I thought of Kearstin. She used to be one of my best friends and both of her parents were buried here. I remember both parents well and remember the days that they passed even better. Her mother had lung cancer and passed away the day before Christmas Eve. I was with Kearstin that night when they got the phone call. We were in 6th grade. Her dad passed much more suddenly…a heart attack. I found out the next morning and while I spent my entire day at school with the rest of the circle of girls, Kearstin spent her day planning a funeral. At 17, she planned her father’s funeral. Two days before spring break.
I looked back at where her father was buried and remembered the day. To this day, every funeral I have gone to, it’s rained. I remembered my heels kept sinking in the mud. We all struggled making it across the yard, but all of us girls shared an umbrella. We were all a family and it was like we’d lost a father, too. We stood under the tarp with the rest of the family. That’s how you knew we were all sisters. The people that stand under the tarp—I mean, it’s like the VIP section at funerals. You don’t just get randoms under there. And we were under there. We were asked to stand there behind her. And I think we cried harder than she did. Now, I wonder how often he gets visited. Every spring break? I know I think of him when that time comes around. I ditched my trip to the Gulf Shore that year to stay home. We all spent every day and every night together. We became something even greater than family that year. It was the best spring break I’ve ever had.

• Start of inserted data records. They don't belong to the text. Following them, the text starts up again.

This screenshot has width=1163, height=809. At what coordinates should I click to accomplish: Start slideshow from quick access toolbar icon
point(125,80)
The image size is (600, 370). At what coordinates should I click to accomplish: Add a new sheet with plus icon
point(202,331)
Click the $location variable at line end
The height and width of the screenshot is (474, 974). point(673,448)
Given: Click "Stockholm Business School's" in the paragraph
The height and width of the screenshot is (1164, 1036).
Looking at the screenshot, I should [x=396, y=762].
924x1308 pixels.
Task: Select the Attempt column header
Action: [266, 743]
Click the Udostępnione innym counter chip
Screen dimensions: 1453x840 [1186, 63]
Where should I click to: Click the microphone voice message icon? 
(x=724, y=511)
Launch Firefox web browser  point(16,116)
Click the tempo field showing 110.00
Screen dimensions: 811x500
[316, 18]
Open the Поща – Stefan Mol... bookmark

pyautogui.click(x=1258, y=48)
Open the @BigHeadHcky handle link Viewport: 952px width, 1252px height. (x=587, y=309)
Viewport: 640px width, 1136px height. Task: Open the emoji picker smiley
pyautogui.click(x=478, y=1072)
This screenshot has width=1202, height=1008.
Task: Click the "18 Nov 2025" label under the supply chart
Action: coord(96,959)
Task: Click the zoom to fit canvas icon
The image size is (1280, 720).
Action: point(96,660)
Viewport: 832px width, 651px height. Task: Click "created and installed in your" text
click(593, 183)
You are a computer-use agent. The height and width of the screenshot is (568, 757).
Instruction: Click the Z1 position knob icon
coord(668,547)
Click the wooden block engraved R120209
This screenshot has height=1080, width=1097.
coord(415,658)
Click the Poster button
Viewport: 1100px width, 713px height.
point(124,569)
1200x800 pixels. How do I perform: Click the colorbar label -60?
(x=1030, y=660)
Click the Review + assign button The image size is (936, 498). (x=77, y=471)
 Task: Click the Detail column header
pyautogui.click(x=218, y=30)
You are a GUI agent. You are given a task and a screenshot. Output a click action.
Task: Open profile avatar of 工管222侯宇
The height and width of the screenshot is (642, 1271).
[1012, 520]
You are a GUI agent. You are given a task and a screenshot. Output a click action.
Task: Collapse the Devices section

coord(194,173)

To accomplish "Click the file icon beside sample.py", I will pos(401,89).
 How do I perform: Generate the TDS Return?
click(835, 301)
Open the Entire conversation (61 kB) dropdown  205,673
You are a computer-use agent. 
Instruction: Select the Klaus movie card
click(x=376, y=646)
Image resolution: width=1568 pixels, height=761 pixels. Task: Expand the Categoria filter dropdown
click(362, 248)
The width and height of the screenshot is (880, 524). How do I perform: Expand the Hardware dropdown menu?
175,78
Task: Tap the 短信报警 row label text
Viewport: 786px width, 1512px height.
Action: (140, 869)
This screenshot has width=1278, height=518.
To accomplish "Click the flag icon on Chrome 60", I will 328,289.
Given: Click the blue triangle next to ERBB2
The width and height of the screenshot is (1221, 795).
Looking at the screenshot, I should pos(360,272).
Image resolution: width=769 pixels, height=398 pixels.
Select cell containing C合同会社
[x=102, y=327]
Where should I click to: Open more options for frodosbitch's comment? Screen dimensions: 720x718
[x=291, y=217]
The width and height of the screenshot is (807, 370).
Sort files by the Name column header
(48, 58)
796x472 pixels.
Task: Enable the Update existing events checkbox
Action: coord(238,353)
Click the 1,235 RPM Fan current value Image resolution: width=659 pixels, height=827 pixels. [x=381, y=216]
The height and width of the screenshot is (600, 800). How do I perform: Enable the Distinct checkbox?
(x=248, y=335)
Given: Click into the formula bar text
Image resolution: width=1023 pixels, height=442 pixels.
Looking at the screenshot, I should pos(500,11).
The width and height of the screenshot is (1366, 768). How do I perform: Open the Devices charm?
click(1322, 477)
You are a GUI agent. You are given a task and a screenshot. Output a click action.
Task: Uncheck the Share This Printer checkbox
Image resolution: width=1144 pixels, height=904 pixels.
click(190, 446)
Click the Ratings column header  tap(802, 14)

I don’t talk to her much anymore. From spending every weekend with her in our elementary and junior high days to rarely ever speaking with her now, as strange as it may sound, she is the epitome of the person I wish I could be. This year, over her spring break, the same week that her father died four years ago, she’s going to Cairo as part of Habitat for Humanity. There is nobody else in this world that I admire more than her. Funny thing—she has no idea.